So what I'm telling you is, take a full day and explore the place, linger at the cases glittering with Oscars and gawk at all the flat-screen monitors. Listen to Walt's spoken memories. You'll find that it's time well spent.
5 comments:
It really is a nice museum. I totally agree with your recommendation.
I'm glad you pointed out the fact of Walt believing he was too late to the party for starting an animation studio. That was the one thing that I kept in my mind when I left.
There is a lesson there. There is always room for new, and better, art.
Kudos to our leader, Diane Disney Miller who made it all happen without the Disney Company. And, to the late Imagineer, Bruce Gordon for truly understanding the Disney magic.
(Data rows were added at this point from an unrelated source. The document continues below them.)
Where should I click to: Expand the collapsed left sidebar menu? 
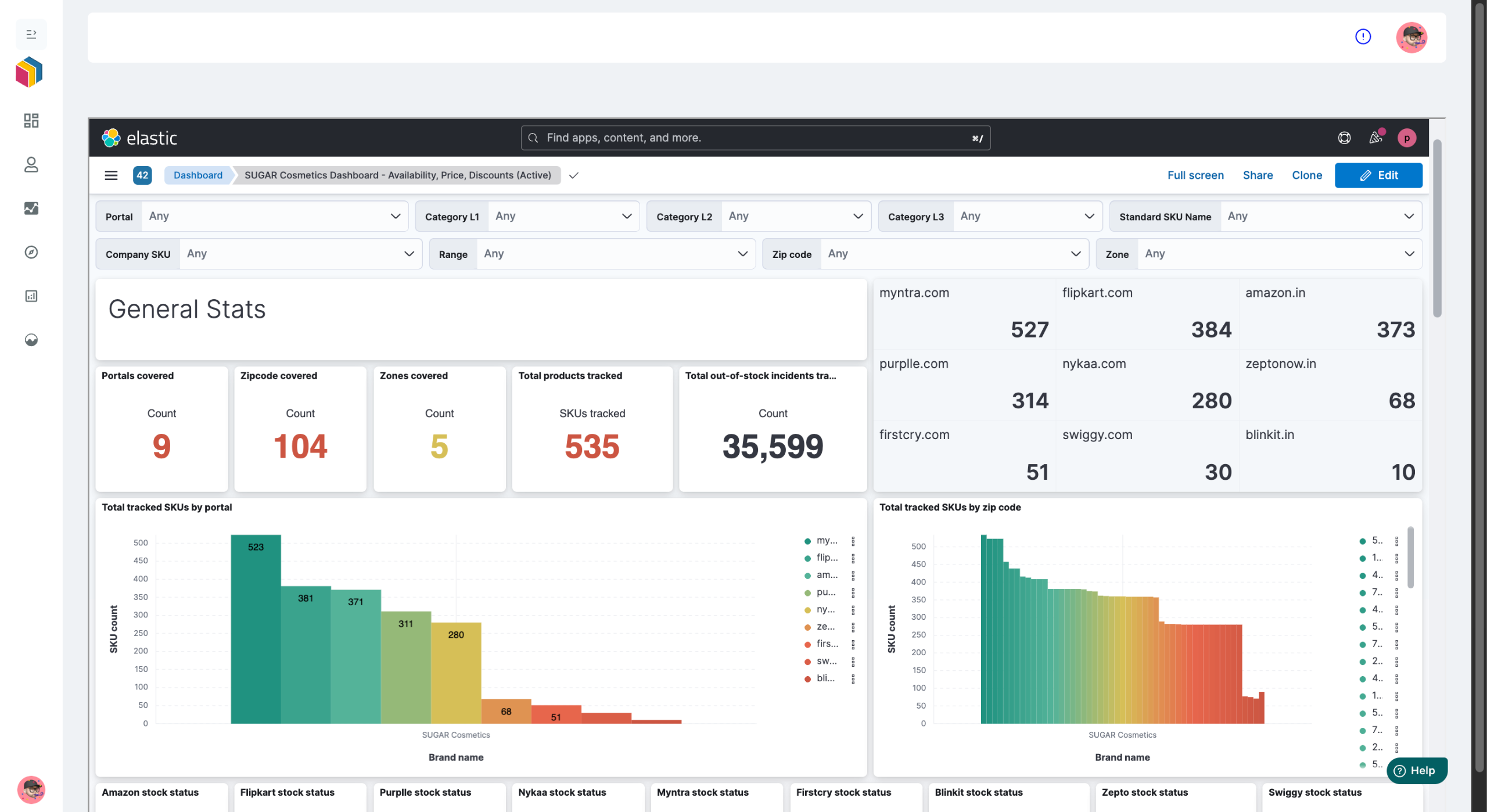point(31,34)
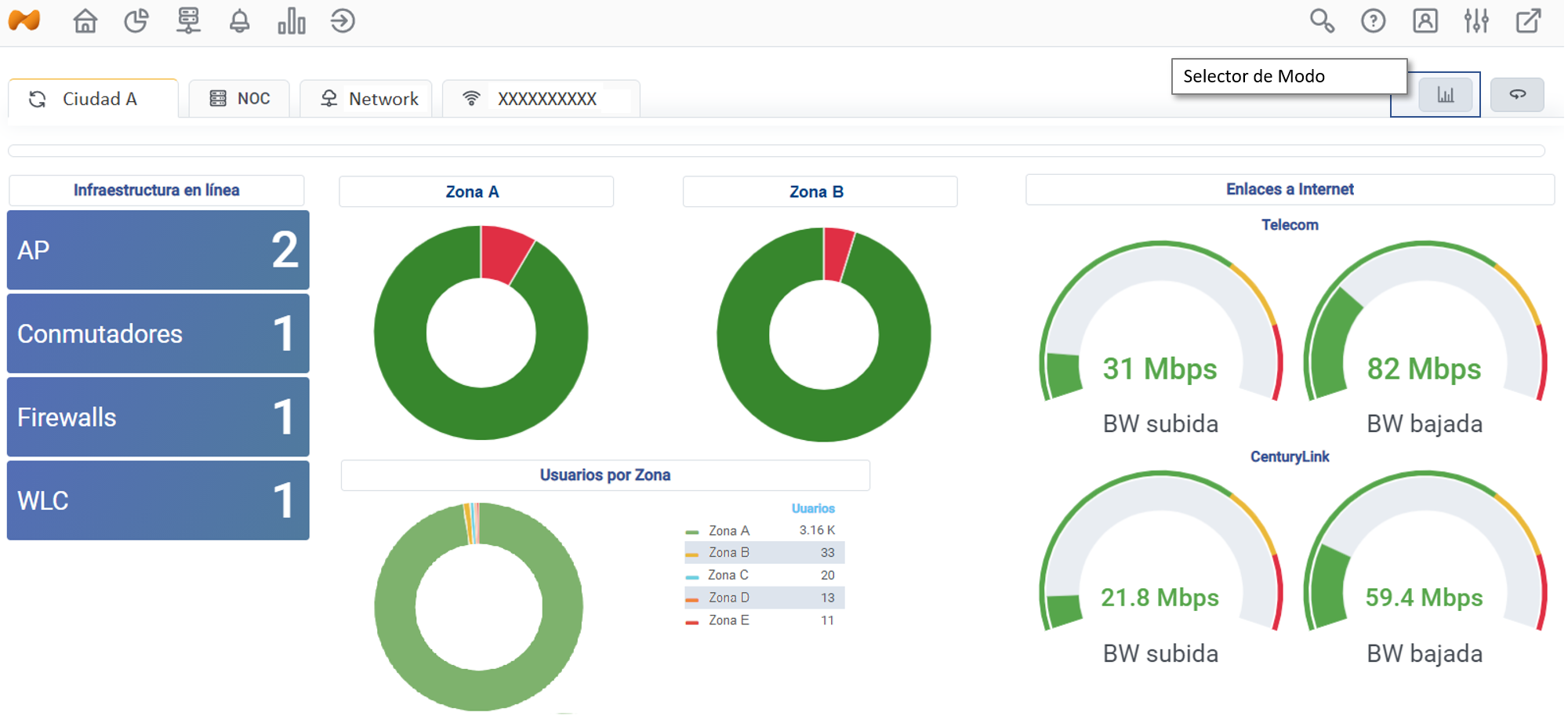
Task: Open the alerts bell icon
Action: (240, 21)
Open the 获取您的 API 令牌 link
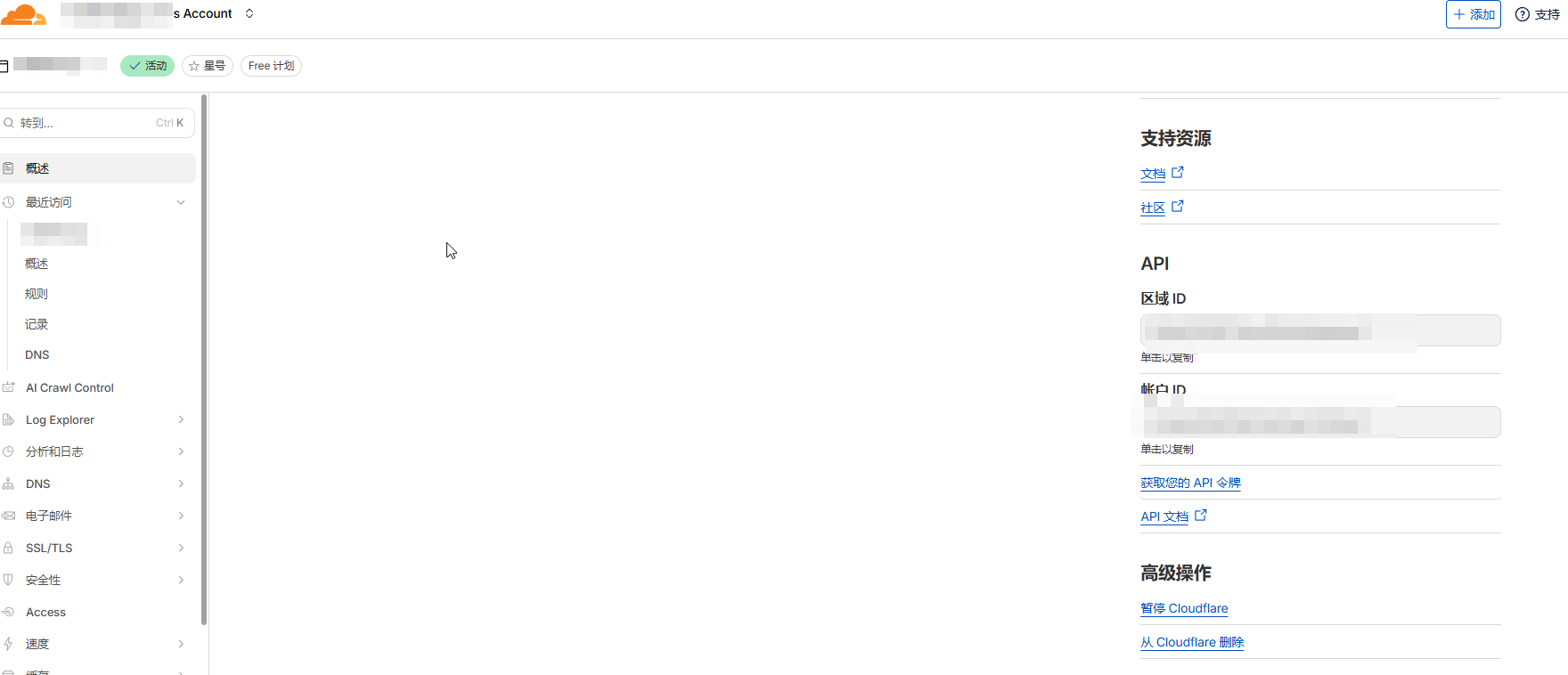Viewport: 1568px width, 675px height. pos(1190,483)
I was in San Francisco last year and had a chance to spend a few hours in this museum. I'll definitely go back the next time I'm in SF. It was one of the highlights -- if not THE highlight -- of my trip. Lots of thought, time, and money (by the looks of it) went into this place.
I'm headed to SF with the family for our annual getaway. This has just made the list of places we'll visit. We're also planning on seeing the Cartoon Art museum. What are your feelings on that place?
Conservators are hoping to turn Walt Disney's first studio in Kansas City into a museum. In fact, the voice of Mickey Mouse, Bret Iwan, visited Kansas City a few weeks ago for a fundraiser to create the museum.